This course will cover how modern processor cores work, how these cores access memory, and how they are assembled into a multi-core chip.
However, to start off: What is computer architecture?
In the traditional sense, "architecture" pertains to the design of a building that is well-suited for its purpose (e.g., apartment vs. house vs. office building).
Similarly, computer architecture pertains to the design of a computer that is well-suited for its purpose (e.g., desktop vs. laptop vs. mobile device).
Computer architecture provides several uses:
- To improve performance -- making computers faster, smaller, cheaper
- Speed of computation
- Battery life
- Overall size and weight of the computer
- Energy efficiency
- etc.
- To improve abilities -- enhancing computers' capabilities
- 3D graphics support
- Debugging support
- Improving security
Accomplishing these goals requires improvements in fabrication technology and in circuit designs, and then translating these into devices which are faster, lighter, cheaper, more secure, etc. via computer architecture.
Computer architecture is about: (Select all that apply.)
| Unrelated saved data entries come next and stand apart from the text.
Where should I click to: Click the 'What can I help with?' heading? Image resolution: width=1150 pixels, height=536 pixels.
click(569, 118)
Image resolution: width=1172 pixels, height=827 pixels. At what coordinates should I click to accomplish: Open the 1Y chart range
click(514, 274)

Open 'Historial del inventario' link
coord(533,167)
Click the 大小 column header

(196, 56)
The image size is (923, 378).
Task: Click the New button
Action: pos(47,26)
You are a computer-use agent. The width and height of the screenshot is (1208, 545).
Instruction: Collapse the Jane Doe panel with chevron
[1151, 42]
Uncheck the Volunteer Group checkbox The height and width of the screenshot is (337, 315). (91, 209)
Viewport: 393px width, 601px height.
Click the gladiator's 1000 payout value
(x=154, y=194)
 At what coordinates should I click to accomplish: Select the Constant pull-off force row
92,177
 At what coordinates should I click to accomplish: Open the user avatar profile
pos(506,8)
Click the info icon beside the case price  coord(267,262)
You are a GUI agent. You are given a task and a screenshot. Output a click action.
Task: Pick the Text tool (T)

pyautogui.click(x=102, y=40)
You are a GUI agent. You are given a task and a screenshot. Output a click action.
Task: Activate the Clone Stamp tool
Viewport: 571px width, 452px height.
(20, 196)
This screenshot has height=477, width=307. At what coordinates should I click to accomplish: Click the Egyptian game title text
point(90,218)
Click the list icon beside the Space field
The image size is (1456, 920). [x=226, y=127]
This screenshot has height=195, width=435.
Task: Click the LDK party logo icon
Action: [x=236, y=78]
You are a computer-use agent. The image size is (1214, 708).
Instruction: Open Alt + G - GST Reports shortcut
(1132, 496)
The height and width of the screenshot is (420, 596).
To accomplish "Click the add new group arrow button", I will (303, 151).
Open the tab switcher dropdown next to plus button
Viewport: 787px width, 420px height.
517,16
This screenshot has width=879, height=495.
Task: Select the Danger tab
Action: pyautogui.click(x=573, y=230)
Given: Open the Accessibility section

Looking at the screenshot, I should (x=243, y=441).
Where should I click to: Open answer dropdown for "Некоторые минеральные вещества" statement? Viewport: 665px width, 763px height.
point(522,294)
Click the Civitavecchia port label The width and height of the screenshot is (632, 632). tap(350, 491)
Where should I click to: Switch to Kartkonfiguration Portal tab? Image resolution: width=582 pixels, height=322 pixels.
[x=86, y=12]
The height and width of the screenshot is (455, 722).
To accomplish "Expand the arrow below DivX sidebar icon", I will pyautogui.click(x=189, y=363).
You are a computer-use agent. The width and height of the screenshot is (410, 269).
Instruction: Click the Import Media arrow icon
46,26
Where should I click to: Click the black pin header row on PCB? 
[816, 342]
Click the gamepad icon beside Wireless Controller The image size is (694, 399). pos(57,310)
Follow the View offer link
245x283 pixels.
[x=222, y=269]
- How to build faster transistors
DOES NOT APPLY
- Computer architecture may involve the use of such faster transistors for building better/faster computers, but it does not pertain to the design of these transistors themselves.
- How to build faster computers
APPLIES
- Since a "faster" computer may fit the criterion of a "better" computer, computer architecture is a key method by which such a faster/better computer can be achieved.
- How to build larger buildings
DOES NOT APPLY
- How to design energy-efficient computers
APPLIES
- Energy efficiency is another criterion by which a computer can be deemed "better."
- How to build buildings that fit more computers
DOES NOT APPLY
- How to build computers that fit better into buildings
APPLIES
- Optimizing the size of a computer is another criterion related to computer architecture.
Computer architecture therefore involves building future computers. Consider now how it interacts with technology trends.
Progress in computer manufacturing technology is very rapid, so designing with current technology using available parts, by the time the new computer is designed, the "new" computer is practically "already obsolete."
Therefore, by anticipating future technology and what will be correspondingly available, designing a computer in this manner yields "future computers" that use the most advanced technology available at the time. In order to do this effectively, the designer must be aware of technology trends (i.e., how technology is expected to change in the future, and what is expected to be available).
One of the most famous trends is Moore's Law, which roughly states that every 1.5 to 2 years, double the amount of transistors will fit on the same chip area. This is what technology improvement aims to achieve.
As computer architects, we attempt to translate this expected technology trend into:
- Doubling the processor speed every 18 to 24 months
- Reduce energy per operation for the same work by a factor of 0.5 every 18 to 24 months
- Double the memory capacity every 18 to 24 months (i.e., in the case of a memory chip)
N.B. This article (2013) explores the question of how much longer Moore's Law will be valid.
Consider the implications of speed doubling, by comparing the speed of trains and processors, as in the figure shown above.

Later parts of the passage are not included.